Ernst Heinrich Oskar Kasimir Weinschenk (6 April 1865, Esslingen am Neckar - 26 March 1921, Munich) was a German mineralogist and petrologist.

He served as a professor at the Technische Hochschule München from 1897 until 1921, and at the Ludwig-Maximilians-Universität München from 1900. His scientific research included mineralogical analysis of meteorites, and studies of contact-metamorphic mineralization in the Alpine region of Central Europe. He also conducted investigations on the origin of the sulfidic ore deposit at Silberberg in the Bavarian Forest, as well as the genesis of graphite deposits near Passau.

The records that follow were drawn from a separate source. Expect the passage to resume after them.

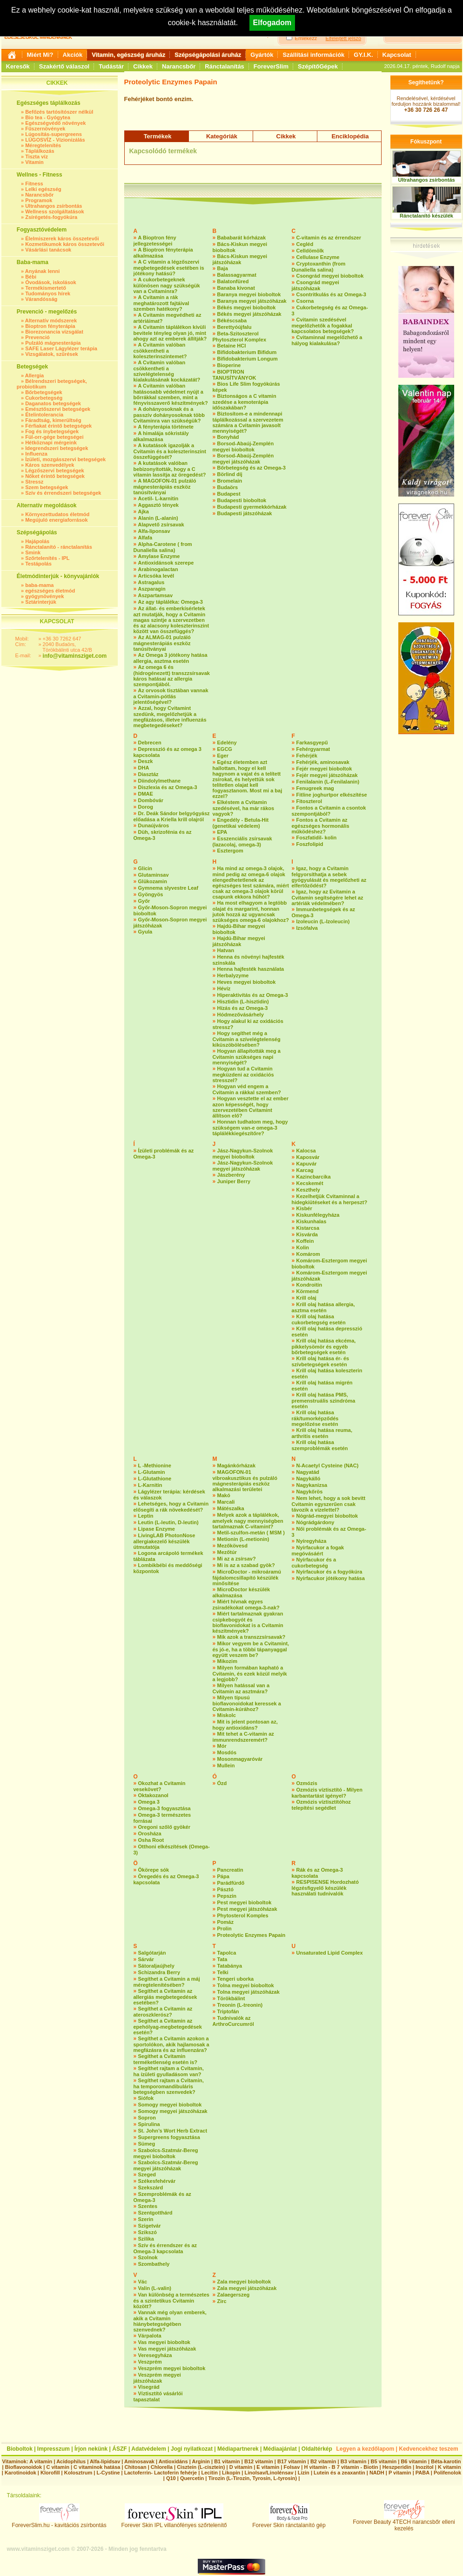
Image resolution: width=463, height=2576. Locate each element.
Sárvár (146, 1959)
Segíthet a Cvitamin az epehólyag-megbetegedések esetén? (168, 2026)
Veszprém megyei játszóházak (157, 2378)
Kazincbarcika (313, 1176)
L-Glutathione (155, 1478)
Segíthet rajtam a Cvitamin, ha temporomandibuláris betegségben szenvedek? (169, 2086)
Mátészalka (230, 1508)
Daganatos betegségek (53, 403)
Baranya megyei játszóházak (252, 301)
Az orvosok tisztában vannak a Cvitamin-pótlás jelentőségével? (171, 696)
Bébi (30, 276)
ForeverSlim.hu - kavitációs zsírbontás (59, 2522)
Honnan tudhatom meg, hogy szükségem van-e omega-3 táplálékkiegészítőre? (250, 1127)
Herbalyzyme (233, 975)
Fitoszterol (309, 801)
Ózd (222, 1783)
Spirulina (149, 2124)
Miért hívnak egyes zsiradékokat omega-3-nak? (246, 1604)
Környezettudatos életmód (57, 514)
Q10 (171, 2478)
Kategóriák (221, 136)
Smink (32, 552)
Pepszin (227, 1896)
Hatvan (226, 950)
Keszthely (308, 1190)
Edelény (227, 742)
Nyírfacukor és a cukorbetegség (314, 1562)
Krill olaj (306, 1298)
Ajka (143, 511)
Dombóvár (150, 800)
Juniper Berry (234, 1181)
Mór (222, 1746)
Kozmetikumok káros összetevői (64, 244)
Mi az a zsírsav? (236, 1558)
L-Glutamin (151, 1472)
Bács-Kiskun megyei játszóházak (240, 259)
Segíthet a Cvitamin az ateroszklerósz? (163, 2011)
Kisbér (304, 1208)
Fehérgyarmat (313, 749)
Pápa (223, 1876)
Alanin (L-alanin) (158, 518)
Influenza (36, 454)
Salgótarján (152, 1953)
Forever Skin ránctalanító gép (288, 2522)
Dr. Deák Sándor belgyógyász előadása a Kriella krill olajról (172, 816)
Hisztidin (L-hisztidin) (243, 1001)
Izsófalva (307, 928)
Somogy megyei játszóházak (173, 2111)
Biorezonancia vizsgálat (54, 331)
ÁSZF (119, 2449)
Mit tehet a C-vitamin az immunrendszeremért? (243, 1737)
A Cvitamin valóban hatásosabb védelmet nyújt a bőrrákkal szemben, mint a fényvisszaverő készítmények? (171, 394)
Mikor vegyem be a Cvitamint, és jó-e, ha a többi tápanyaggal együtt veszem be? (251, 1649)
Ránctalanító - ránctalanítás (58, 547)
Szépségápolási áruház (207, 54)
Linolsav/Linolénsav (268, 2472)
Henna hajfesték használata (250, 969)
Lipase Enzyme (156, 1529)
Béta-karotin (446, 2461)
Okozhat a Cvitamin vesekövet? (160, 1786)
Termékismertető (45, 288)
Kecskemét (309, 1183)
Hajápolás (37, 541)
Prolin (224, 1928)
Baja (222, 268)
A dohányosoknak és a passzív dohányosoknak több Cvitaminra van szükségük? (169, 414)
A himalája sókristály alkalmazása (161, 436)
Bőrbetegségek (43, 392)
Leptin (146, 1516)
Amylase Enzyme (159, 556)
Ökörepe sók (153, 1870)
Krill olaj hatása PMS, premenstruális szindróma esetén (324, 1400)
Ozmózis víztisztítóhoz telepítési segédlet (321, 1805)
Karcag (305, 1170)
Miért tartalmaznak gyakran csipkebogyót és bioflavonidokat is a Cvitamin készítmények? (248, 1622)
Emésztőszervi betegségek (57, 409)
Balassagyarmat (236, 275)
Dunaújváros (153, 825)
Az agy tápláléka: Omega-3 (170, 602)
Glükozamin (152, 881)
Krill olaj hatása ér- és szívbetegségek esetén (320, 1361)
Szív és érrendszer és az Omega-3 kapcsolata (165, 2248)
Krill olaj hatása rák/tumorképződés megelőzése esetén (315, 1418)
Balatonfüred (233, 281)
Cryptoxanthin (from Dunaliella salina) (319, 267)
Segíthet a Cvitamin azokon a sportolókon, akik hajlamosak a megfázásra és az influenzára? (171, 2044)
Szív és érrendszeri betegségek (63, 493)
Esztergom (230, 850)
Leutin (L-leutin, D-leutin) (168, 1522)
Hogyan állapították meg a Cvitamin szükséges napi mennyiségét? (247, 1056)
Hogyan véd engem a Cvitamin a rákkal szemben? (247, 1089)
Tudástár (111, 66)
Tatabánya (229, 1966)
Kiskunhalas (311, 1221)
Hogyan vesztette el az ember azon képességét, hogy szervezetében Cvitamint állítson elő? (251, 1107)
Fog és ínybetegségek (52, 431)
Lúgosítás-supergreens (53, 134)
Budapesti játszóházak (244, 513)
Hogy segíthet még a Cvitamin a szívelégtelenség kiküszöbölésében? (247, 1039)
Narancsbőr (178, 66)
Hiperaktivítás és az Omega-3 (252, 995)
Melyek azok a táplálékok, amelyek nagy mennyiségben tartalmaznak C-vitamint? (248, 1520)
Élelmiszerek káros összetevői (62, 238)
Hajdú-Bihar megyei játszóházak (239, 941)
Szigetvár (149, 2225)
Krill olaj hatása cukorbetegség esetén (319, 1319)
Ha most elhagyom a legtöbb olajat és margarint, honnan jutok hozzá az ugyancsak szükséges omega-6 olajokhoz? (251, 911)
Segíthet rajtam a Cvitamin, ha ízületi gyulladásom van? (169, 2071)
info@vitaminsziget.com (75, 656)
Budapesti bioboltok (242, 500)
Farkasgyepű (312, 742)
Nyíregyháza (311, 1541)
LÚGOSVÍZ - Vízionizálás (55, 140)
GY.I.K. (363, 54)
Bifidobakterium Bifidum (247, 352)
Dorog (145, 807)
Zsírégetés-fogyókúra (51, 217)
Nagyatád (308, 1472)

Through the use of polarizing microscopy and thin sectioning, he determined numerous new minerals.

== Written works ==
Weinschenk's Grundzüge der Gesteinskunde was translated into English in 1916 by Albert Johannsen as "The fundamental principles of petrology". With mineralogist Konrad Oebbeke (1853–1932), he published editions 6 (1899) & 7 (1913) of Wolfgang Franz von Kobell's Lehrbuch Der Mineralogie : in leichtfasslicher Darstellung. Other works by Weinschenk include:
- Allgemeine Gesteinskunde, 1902 – General petrology
- Specielle Gesteinskunde, 1905 – Special petrology
- "Petrographic methods", the authorized English translation of Part I, Anleitung zum gebrauch des polarisationsmikroskops (3d rev. ed.) and Part II, Die gesteinsbildenden mineralien (2d rev. ed.) – translated into English by Robert Watson Clark.

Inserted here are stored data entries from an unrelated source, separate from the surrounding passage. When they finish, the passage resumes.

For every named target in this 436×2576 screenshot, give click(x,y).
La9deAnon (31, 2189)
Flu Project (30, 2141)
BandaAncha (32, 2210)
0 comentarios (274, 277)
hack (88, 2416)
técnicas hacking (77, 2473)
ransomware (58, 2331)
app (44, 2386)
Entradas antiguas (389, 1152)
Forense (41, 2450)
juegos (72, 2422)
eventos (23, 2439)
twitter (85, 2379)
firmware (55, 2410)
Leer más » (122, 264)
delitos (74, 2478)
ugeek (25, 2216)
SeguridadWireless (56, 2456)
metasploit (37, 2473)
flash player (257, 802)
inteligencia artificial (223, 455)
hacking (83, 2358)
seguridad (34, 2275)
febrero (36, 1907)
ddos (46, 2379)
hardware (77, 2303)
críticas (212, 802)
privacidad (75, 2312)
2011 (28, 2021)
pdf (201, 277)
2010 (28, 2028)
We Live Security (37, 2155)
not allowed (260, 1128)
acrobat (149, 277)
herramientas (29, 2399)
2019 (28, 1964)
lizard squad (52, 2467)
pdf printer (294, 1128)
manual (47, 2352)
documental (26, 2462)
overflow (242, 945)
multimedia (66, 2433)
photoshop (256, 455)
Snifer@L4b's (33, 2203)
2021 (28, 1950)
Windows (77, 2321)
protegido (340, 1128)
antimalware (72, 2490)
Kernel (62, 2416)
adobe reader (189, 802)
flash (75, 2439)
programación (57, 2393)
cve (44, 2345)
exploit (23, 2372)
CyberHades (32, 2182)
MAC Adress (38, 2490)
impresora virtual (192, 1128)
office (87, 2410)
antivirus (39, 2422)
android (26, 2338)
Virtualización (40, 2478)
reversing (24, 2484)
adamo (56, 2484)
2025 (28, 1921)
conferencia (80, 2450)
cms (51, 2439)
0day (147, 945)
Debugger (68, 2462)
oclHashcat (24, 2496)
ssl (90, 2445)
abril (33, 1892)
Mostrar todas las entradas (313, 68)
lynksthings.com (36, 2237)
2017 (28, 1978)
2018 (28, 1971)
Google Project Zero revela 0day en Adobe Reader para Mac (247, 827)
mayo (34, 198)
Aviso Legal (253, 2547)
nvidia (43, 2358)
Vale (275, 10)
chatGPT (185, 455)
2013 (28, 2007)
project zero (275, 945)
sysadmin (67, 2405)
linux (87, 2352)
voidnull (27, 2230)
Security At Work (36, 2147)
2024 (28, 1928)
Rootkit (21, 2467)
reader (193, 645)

- Allgemeine Gesteinskunde als Grundlage der Geologie, 1913 – General petrology and foundation of geology.
- Petrographisches vademekum : ein Hilfsbuch für Geologen, Geographen und Technike. 1924 – Petrographic handbook, a book for geologists, geographers, and technicians.
- Das Polarisationsmikroskop 1925 – The polarization microscope.

The mineral weinschenkite, also known as "churchite-(Y)", is named after him.